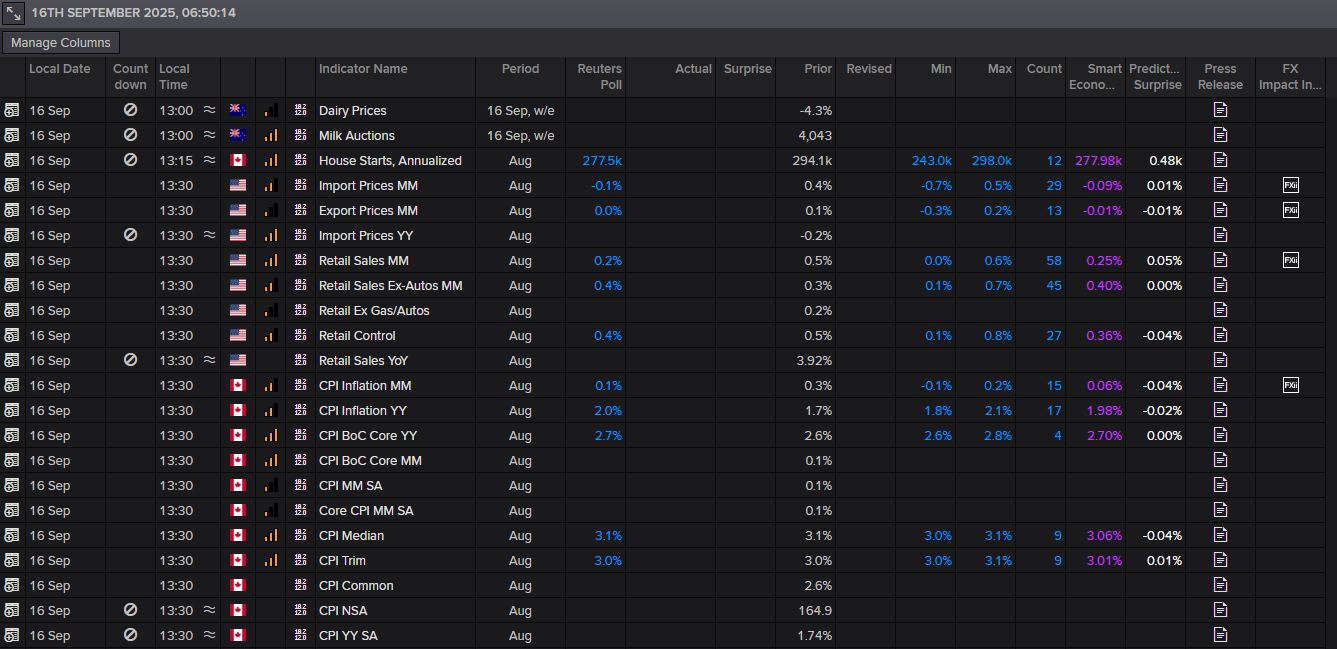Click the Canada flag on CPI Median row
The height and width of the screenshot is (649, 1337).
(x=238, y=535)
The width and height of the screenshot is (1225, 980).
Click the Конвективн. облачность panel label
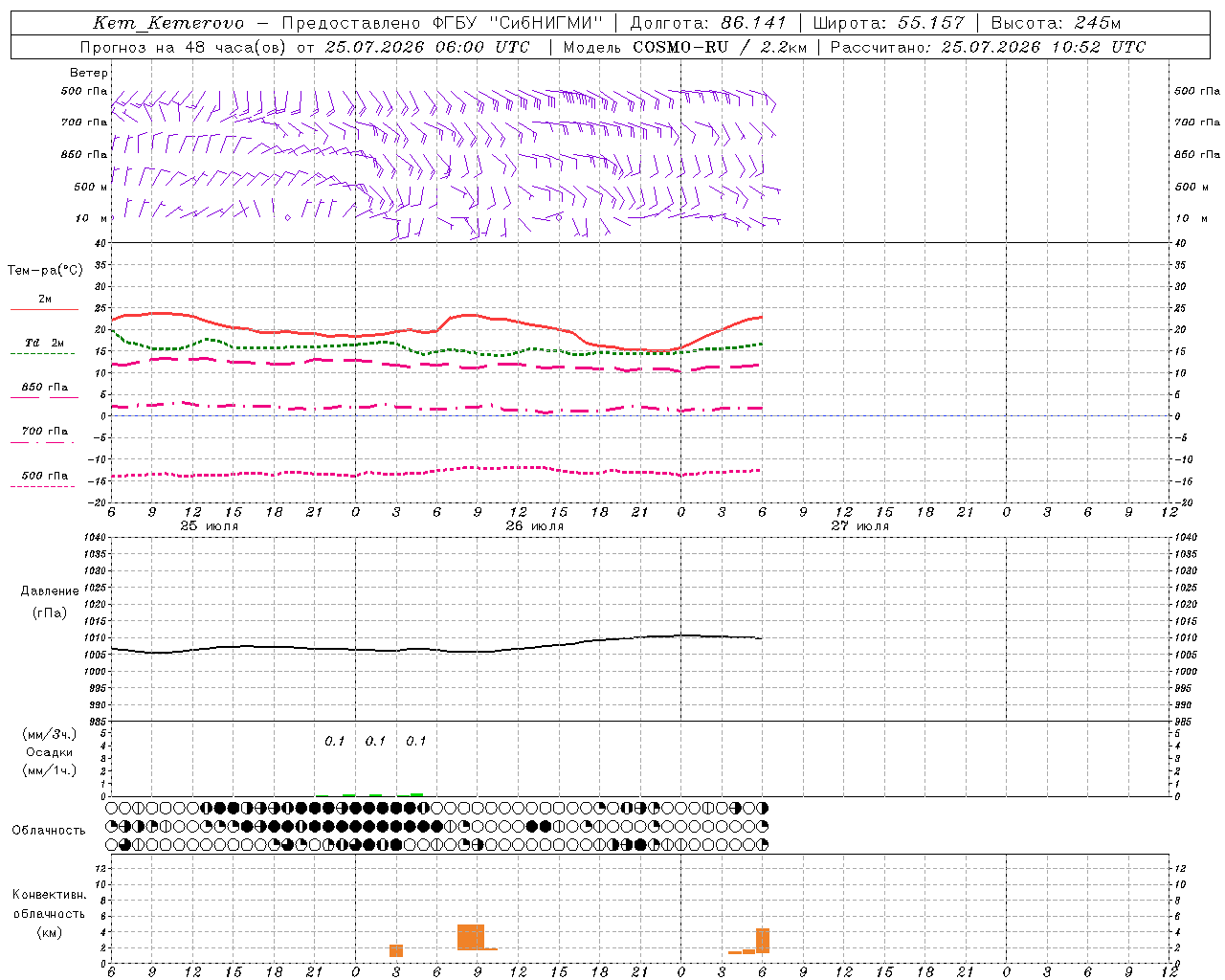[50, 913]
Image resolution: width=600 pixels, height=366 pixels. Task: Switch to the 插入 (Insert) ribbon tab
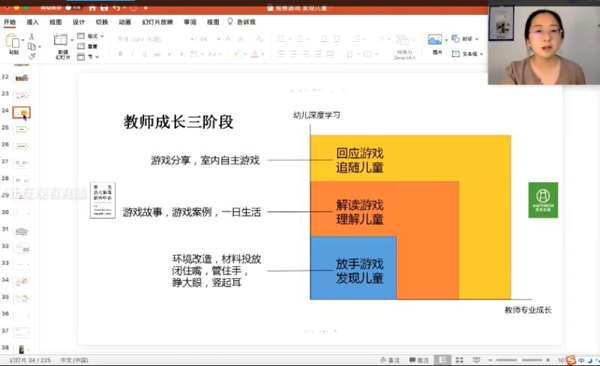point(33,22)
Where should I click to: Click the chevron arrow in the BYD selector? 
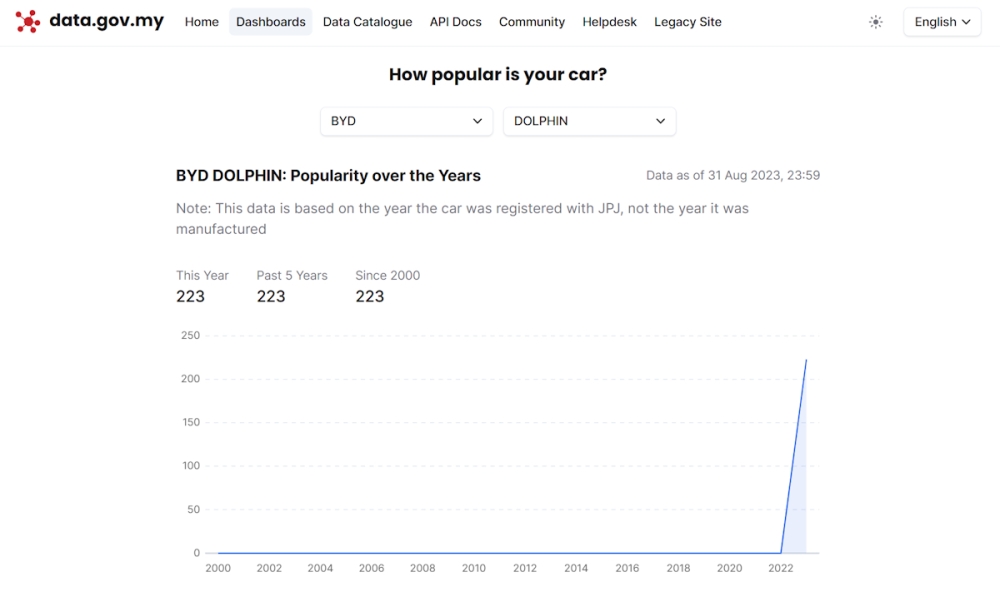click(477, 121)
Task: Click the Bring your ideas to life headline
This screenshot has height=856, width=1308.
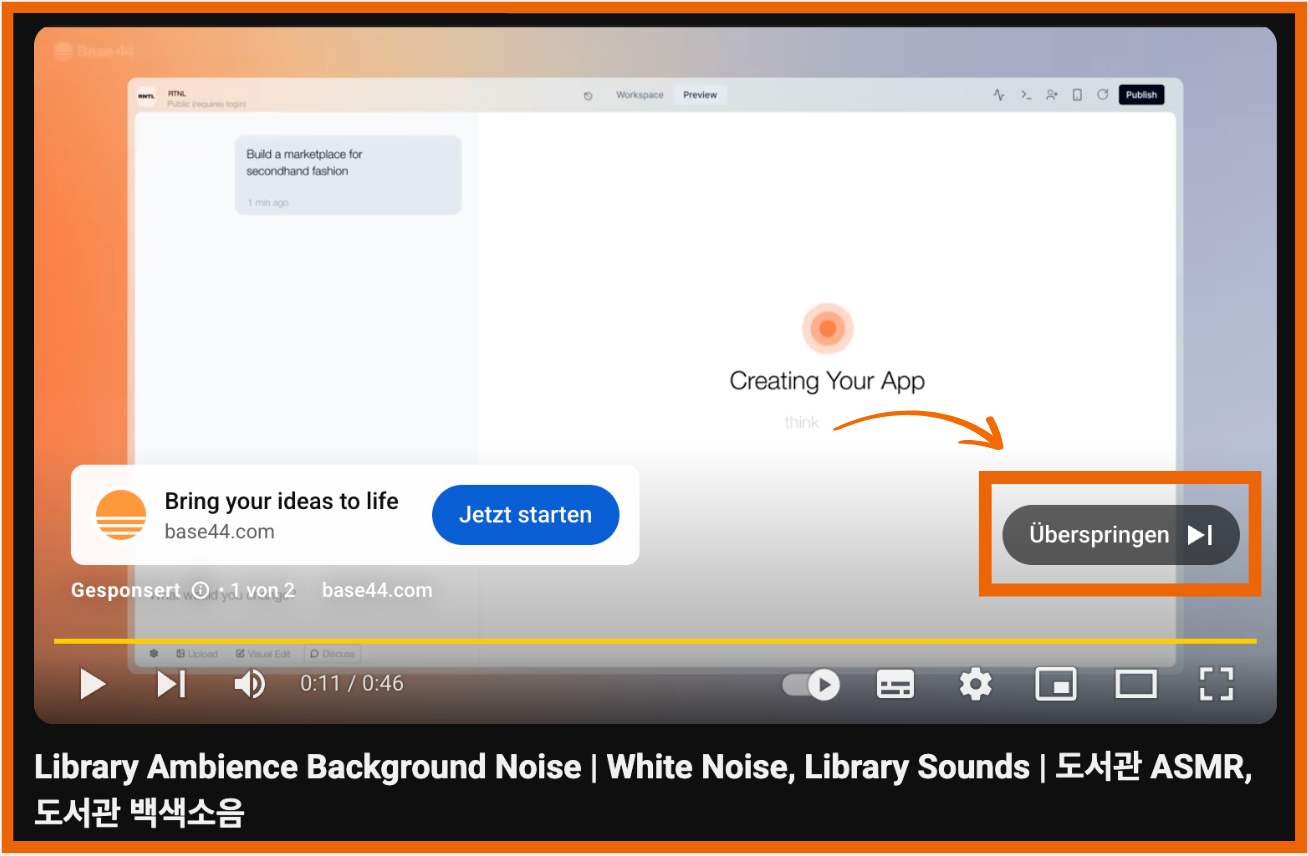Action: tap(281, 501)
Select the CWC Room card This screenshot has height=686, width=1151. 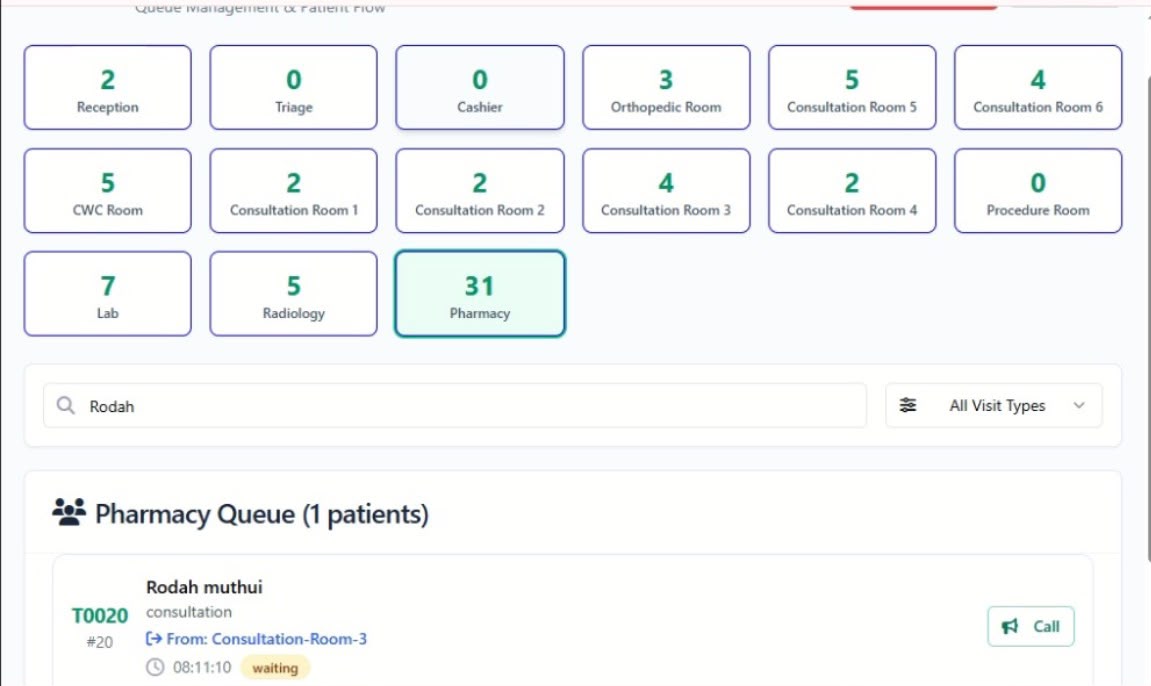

# # # #

Nothing but the lines from the line containing "Where should I" through the end of the records belongs in the answer, written out exactly, both ends included, without pictures.

» **WRITTEN ANSWER**:
Where should I click to: Click the chevron arrow in the BYD selector? 
click(477, 121)
Task: Click the Bring your ideas to life headline
This screenshot has height=856, width=1308.
Action: tap(281, 501)
Select the CWC Room card This screenshot has height=686, width=1151. 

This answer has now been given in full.